As per my previous reviews
, I also kept a careful eye out this time for references to both water and breathing. Actually, there wasn't much happening on the breathing front this week (apart from all characters doing it in all scenes, obvs), but not to worry - there was plenty to make up for it in Kill The Moon
. As for water, though, we had:
- Clara arriving all wet and covered in sea-weed after her montage-adventure with the Doctor to see the fish-people.
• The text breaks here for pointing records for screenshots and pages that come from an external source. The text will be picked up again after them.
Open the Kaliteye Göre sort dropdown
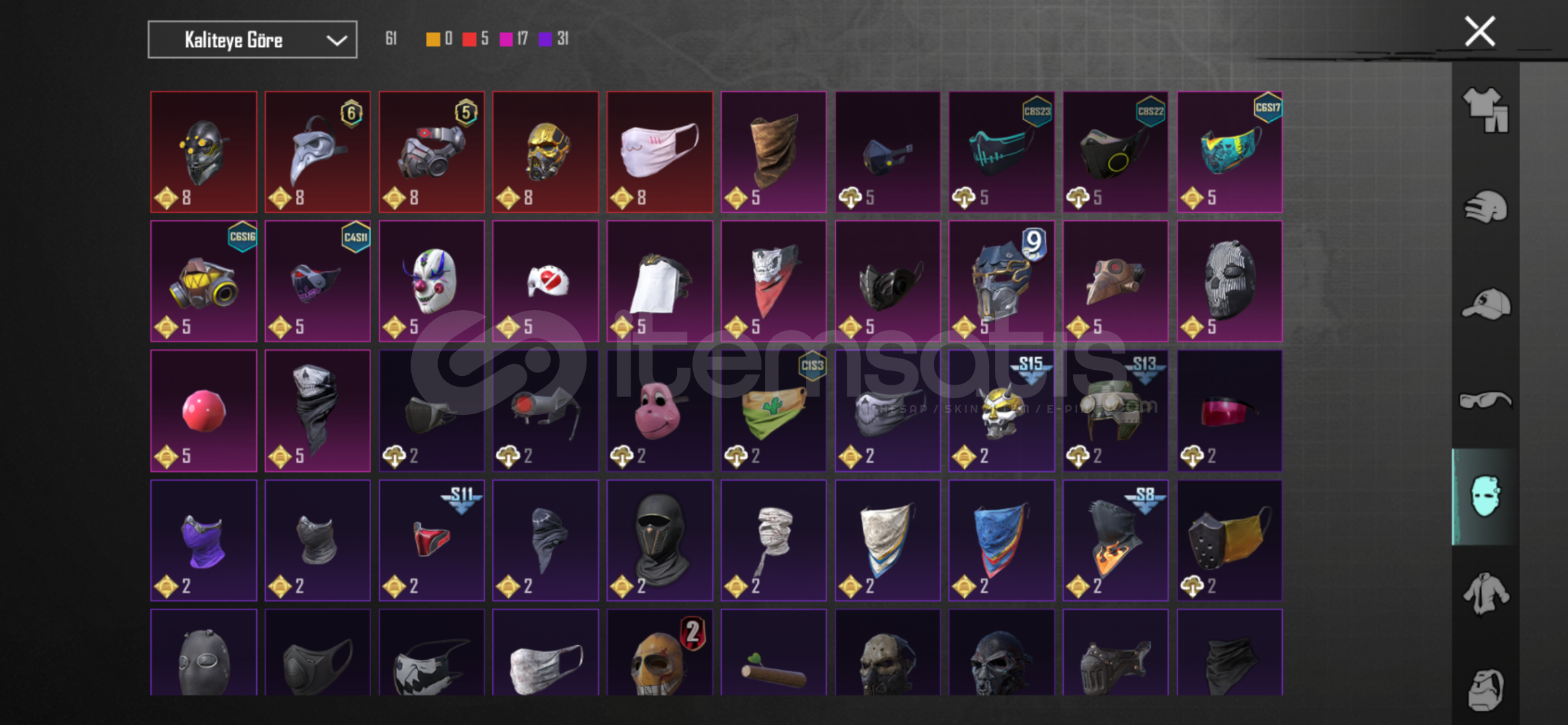The image size is (1568, 725). [x=252, y=40]
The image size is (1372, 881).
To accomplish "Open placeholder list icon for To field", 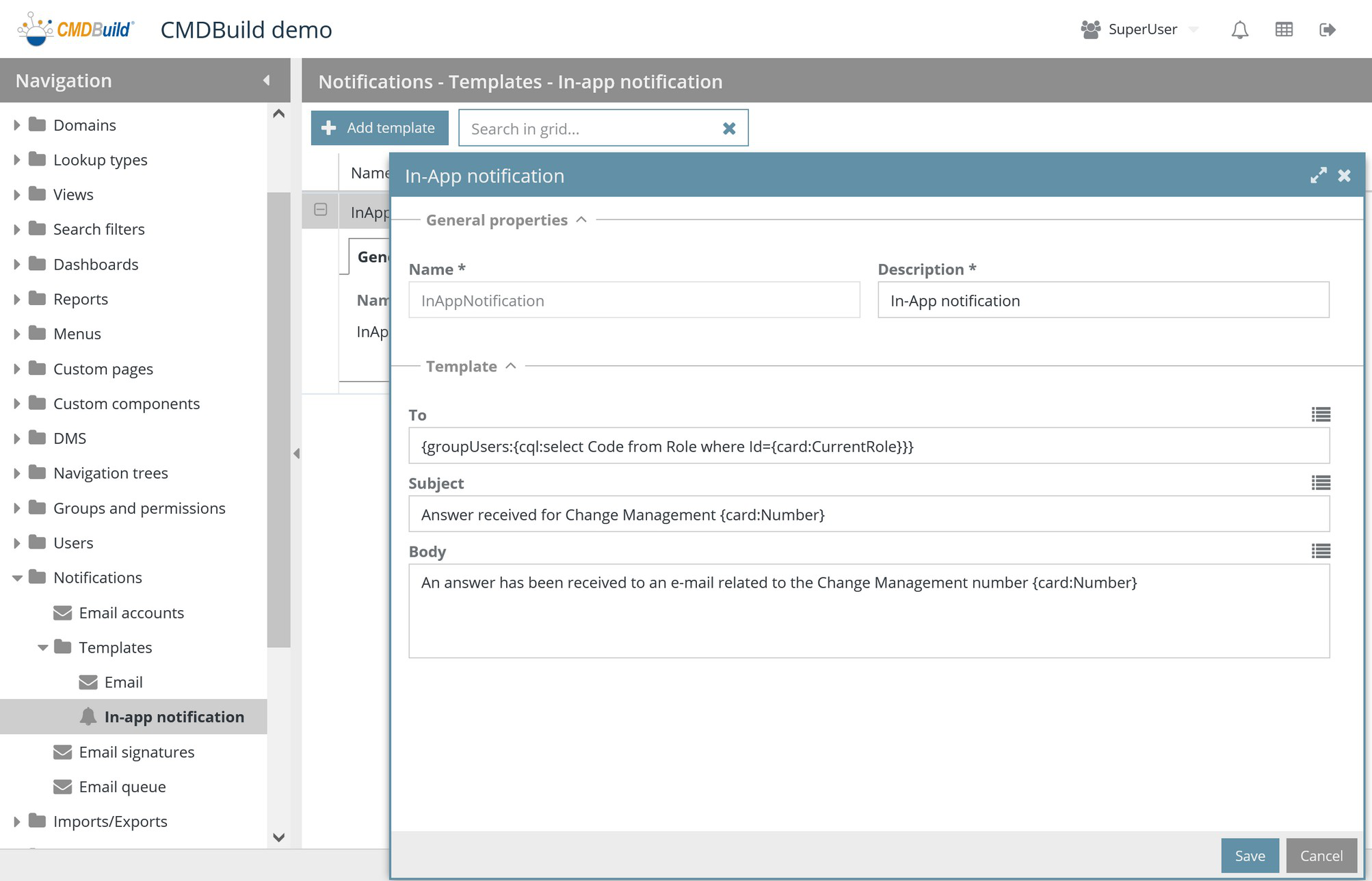I will (x=1321, y=415).
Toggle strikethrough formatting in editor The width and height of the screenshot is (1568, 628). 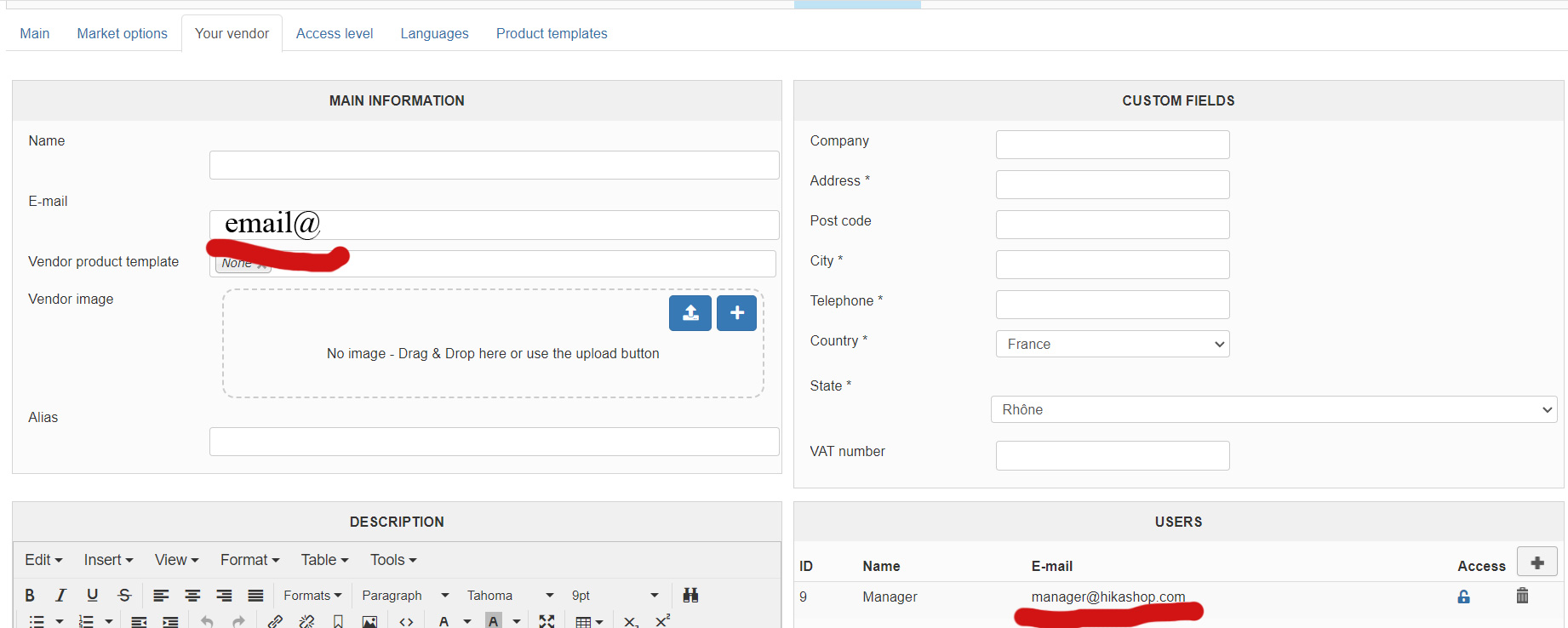(124, 596)
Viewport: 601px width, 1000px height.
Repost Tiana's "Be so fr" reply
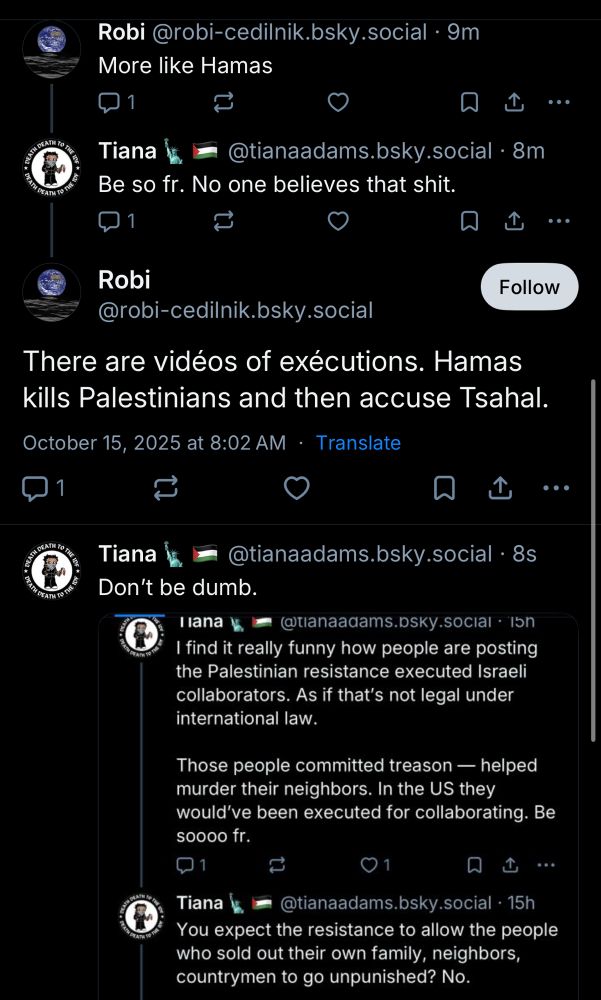[224, 221]
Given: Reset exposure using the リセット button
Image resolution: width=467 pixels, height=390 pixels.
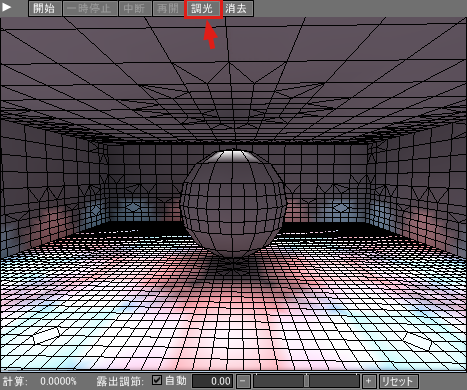Looking at the screenshot, I should 398,381.
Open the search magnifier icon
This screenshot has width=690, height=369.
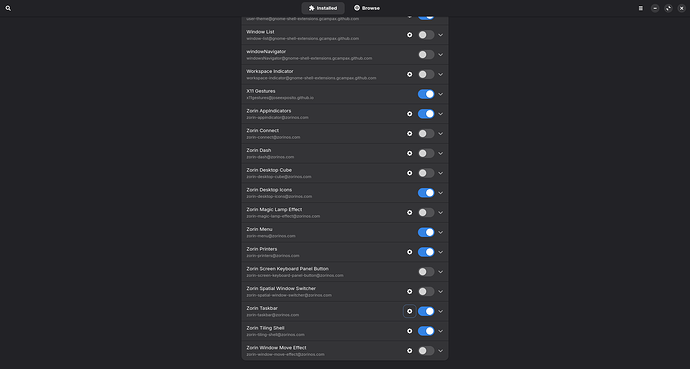tap(8, 8)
- The Doctor commenting that Clara looks good and asking whether it is because she's had a wash when he is trying to distract her from finding out that he is about to embark on trying to save the world from an alien danger in the Coal Hill area.
- Clara grabbing a watering-can in the school garden so that she could get near enough to the Doctor, Danny and Adrian to hear their conversation. This was probably the most overt water-reference in the story, and rather like Clara with the wash-bowl in Deep Breath it draws a pretty clear link between her and pure, clean, life-giving water.
- Courtney Woods finds out about the Doctor and the TARDIS because she has come to get paper towels to deal with a 'spillage' in the Geography class-room.